Sept mois après la dépénalisation en cas de risque pour la vie de la mère, de fœtus non viable ou de viol, seuls sept avortements ont été pratiqués à l’hôpital San José, et quelques dizaines dans d’autres hôpitaux publics. Une goutte d’eau alors que 30 000 femmes sont admises chaque année dans les hôpitaux chiliens pour des avortements spontanés ou des complications liées à des avortements clandestins. «Au moins un médecin par service de gynécologie hospitalier a déjà été formé», affirme Paz Robledo, qui reconnaît que les formations sont loin d’être terminées. «Le pays a pris beaucoup de retard technique», souligne-t-elle. Il y a seulement un an, «on utilisait encore une technique aussi primitive que le curetage», qui consiste à racler la paroi de l’utérus, confirme le docteur Gonzalo Rubio, qui a dû aller apprendre à l’étranger la technique d’avortement par aspiration, moins douloureuse et moins risquée.
Objection de conscience
Dans les cliniques privées contrôlées par des groupes religieux (plus d’une dizaine d’établissements à travers le pays), pas question de formation jusqu’à maintenant : la droite ultraconservatrice a obtenu du Tribunal constitutionnel la reconnaissance d’une «objection de conscience institutionnelle». Une aberration selon Claudia Dides, pour qui cela représente une limite flagrante à l’accès à l’avortement pour les femmes qui ont une assurance santé privée, et ne peuvent donc pas forcément choisir où elles se font soigner. Certaines de ces cliniques ont même des partenariats avec le ministère de la Santé, et ont présenté des recours en justice pour éviter d’appliquer la loi sur l’avortement.

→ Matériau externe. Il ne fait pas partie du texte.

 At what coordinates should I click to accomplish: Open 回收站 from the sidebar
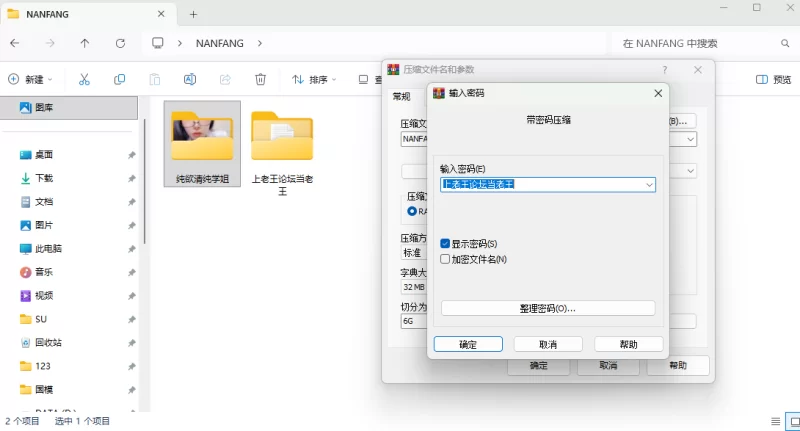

Autre sujet de préoccupation : l’entrée en fonction dimanche du gouvernement de droite du milliardaire Sebastián Piñera (lire ici), qui a nommé au ministère de la Femme une farouche opposante à l’avortement. Isabel Plà affirme cependant qu’elle respectera la loi. Sans faire oublier ses déclarations passées, comme celle-ci : «Je serai probablement morte le jour où au Chili et dans le monde l’avortement sera aussi impensable que l’esclavage.» «Evidemment, ils ne vont pas dire qu’ils n’appliqueront pas la loi, tempère Claudia Dides, mais ils peuvent avoir une influence, par exemple, sur l’information» ou la «désinformation» sur l’avortement, s’inquiète-t-elle.
Dans ce contexte, l’horizon d’une dépénalisation complète de l’avortement semble lointain. Aujourd’hui, seules «les femmes qui ont de l’argent vont continuer à avorter dans de bonnes conditions», dans des cliniques ou à l’étranger, déplore Anita Roman, présidente du syndicat des sages-femmes. «Tandis que celles qui n’ont pas d’argent continuent de risquer leur santé en avortant clandestinement», dit-elle. L’an dernier, au Chili, cinq femmes sont mortes des suites d’un avortement.